==== Text provided ====

“Brief Exposition of the Doctrines of the New Church,” and “The Intercourse between the Soul and the Body.”
“The Brief Exposition of the Doctrines of the New Church” is an exposition effected by means of comparisons between the doctrines of the New Church and those of Catholics and Protestants. The work is avowedly only a sketch, and the precursor of a larger book—“The True Christian Religion”—a work of some years, which will shortly demand our attention. The Catholic doctrinals are taken from the records of the Council of Trent; and the Protestant from the Formula Concordiæ, composed by persons attached to the Augsburg Confession. The disagreements between the tenets of the Old and New Churches are considered under twenty-five Articles, the heads of which we will condense and present to the reader.
The Churches which, by the Reformation, separated themselves from the Roman Catholic Church, differ in various points of doctrine; but they all agree in the Articles concerning a Trinity of Persons in the Godhead, original sin from Adam, imputation of the merit of Christ, and justification by faith alone. The Roman Catholics, before the Reformation, held and taught exactly the same things as the Reformed did after it, in respect to these points; only with this difference, that they conjoined faith with charity or good works.
The leading Reformers, Luther, Melancthon, and Calvin, retained all the tenets concerning a Trinity of Persons in the Godhead, original sin, imputation of the merits of Christ, and justification by faith, just as they were, and had been, among the Roman Catholics; but they separated charity or good works from that faith, and declared at the same time that they were not of a saving efficacy, with a view to be totally severed from the Roman Catholics as to the very essentials of the Church, which are faith and charity. Nevertheless the leading Reformers adjoined good works, and even conjoined them to their faith, but in man as a passive subject; whereas the Roman Catholics conjoin them in man as an active subject; and notwithstanding this, there is actually a conformity between the one and the other as to faith, works, and merit.
The whole system of theology in the Christian World, at this day, is founded on an idea of three Gods, arising from the doctrine of a Trinity of Persons, and when this doctrine is rejected, then all the tenets of the aforesaid theology fall to pieces. The truth of this must be apparent to every one. The Doctrine of a Trinity of Persons in the Divine Being, is the key-stone of Roman Catholic and Protestant theology. If this Doctrine be false, the whole structure totters to its fall.
When the faith in three Gods is rejected, then it is possible to receive the true and saving faith, which is a faith in One God, united with good works.
This faith is in God the Saviour Jesus Christ, and in its simple form is as follows: 1. That there is One God, in whom is a Divine Trinity, and that He is the Lord Jesus Christ. 2. That saving faith is to believe in Him. 3. That evils ought to be shunned, because they are of the devil and from the devil. 4. That good works ought to be done, because they are of God and from God. 5. That they ought to be done by man as of himself, but with a belief that they are from the Lord, operating in him and by him.

==== Provided material ====

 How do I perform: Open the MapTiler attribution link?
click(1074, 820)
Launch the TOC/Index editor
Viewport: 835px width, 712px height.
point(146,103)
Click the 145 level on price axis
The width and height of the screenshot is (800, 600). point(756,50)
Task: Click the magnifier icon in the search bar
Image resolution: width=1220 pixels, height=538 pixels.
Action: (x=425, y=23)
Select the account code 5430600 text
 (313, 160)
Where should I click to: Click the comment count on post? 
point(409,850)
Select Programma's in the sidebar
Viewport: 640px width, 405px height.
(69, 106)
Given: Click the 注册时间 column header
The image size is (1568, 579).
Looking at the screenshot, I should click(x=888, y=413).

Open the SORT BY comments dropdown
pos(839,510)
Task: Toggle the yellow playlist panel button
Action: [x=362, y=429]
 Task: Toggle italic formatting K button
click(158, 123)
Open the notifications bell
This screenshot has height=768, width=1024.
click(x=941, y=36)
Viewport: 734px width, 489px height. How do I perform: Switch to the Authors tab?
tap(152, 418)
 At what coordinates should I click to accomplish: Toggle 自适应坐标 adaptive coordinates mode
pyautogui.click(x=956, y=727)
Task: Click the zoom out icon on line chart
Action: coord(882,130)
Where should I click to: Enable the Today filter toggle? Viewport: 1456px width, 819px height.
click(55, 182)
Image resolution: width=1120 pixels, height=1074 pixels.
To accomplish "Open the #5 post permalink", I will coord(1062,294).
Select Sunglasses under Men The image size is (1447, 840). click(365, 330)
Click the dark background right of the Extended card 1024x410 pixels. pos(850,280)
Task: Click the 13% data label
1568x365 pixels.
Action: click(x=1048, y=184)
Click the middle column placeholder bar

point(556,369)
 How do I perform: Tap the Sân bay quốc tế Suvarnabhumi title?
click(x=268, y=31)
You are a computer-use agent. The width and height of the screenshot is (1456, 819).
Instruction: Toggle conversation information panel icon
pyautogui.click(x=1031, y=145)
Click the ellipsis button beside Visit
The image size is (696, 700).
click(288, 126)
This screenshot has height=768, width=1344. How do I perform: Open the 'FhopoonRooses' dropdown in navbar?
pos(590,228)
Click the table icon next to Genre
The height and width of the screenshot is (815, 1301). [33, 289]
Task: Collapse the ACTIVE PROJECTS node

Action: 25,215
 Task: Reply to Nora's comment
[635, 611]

====

Task set –
a - Please arrange the records as a JSON list of strings, one string per line and blank lines left out, starting at the line that contains "You are a computer-use" and ending at the last line of the records.
b - Pick up the text on the New Church doctrines after its final sentence and carry it on.
The records are unrelated to the text on the New Church doctrines.

Answer list –
a -
[
  "You are a computer-use agent. The width and height of the screenshot is (1456, 819).",
  "Instruction: Toggle conversation information panel icon",
  "pyautogui.click(x=1031, y=145)",
  "Click the ellipsis button beside Visit",
  "The image size is (696, 700).",
  "click(288, 126)",
  "This screenshot has height=768, width=1344. How do I perform: Open the 'FhopoonRooses' dropdown in navbar?",
  "pos(590,228)",
  "Click the table icon next to Genre",
  "The height and width of the screenshot is (815, 1301). [33, 289]",
  "Task: Collapse the ACTIVE PROJECTS node",
  "Action: 25,215",
  " Task: Reply to Nora's comment",
  "[635, 611]"
]

b -
The faith of the present day has separated religion from the Church, since religion consists in the acknowledgment of One God, and in the worship of Him from faith grounded in charity; but the faith of the present Church cannot be conjoined with charity, and produce any fruits which are good works, because imputation supplies everything, remits guilt, justifies, sanctifies, regenerates; imparts the life of heaven, and thus salvation; and all this freely, without any works of man. In this case, what is charity, which ought to be united with faith, but something vain and superfluous, and a mere addition and supplement to imputation, and justification, to which, nevertheless, it adds no weight or value?
From this faith results a worship of the mouth and not of the life. Now the Lord accepts the worship of the mouth in proportion as it proceeds from the worship of the life.
The doctrine of the present Church is interwoven with many paradoxes, which are to be embraced by faith. Therefore its tenets gain admission into the memory only, and not at all into the understanding, which is superior to the memory, but merely into confirmations below it. Thus the tenets of the present Church cannot be learned or retained without great difficulty, nor can they be preached or taught without using great care and caution to conceal their nakedness, because sound reason neither discerns nor perceives them.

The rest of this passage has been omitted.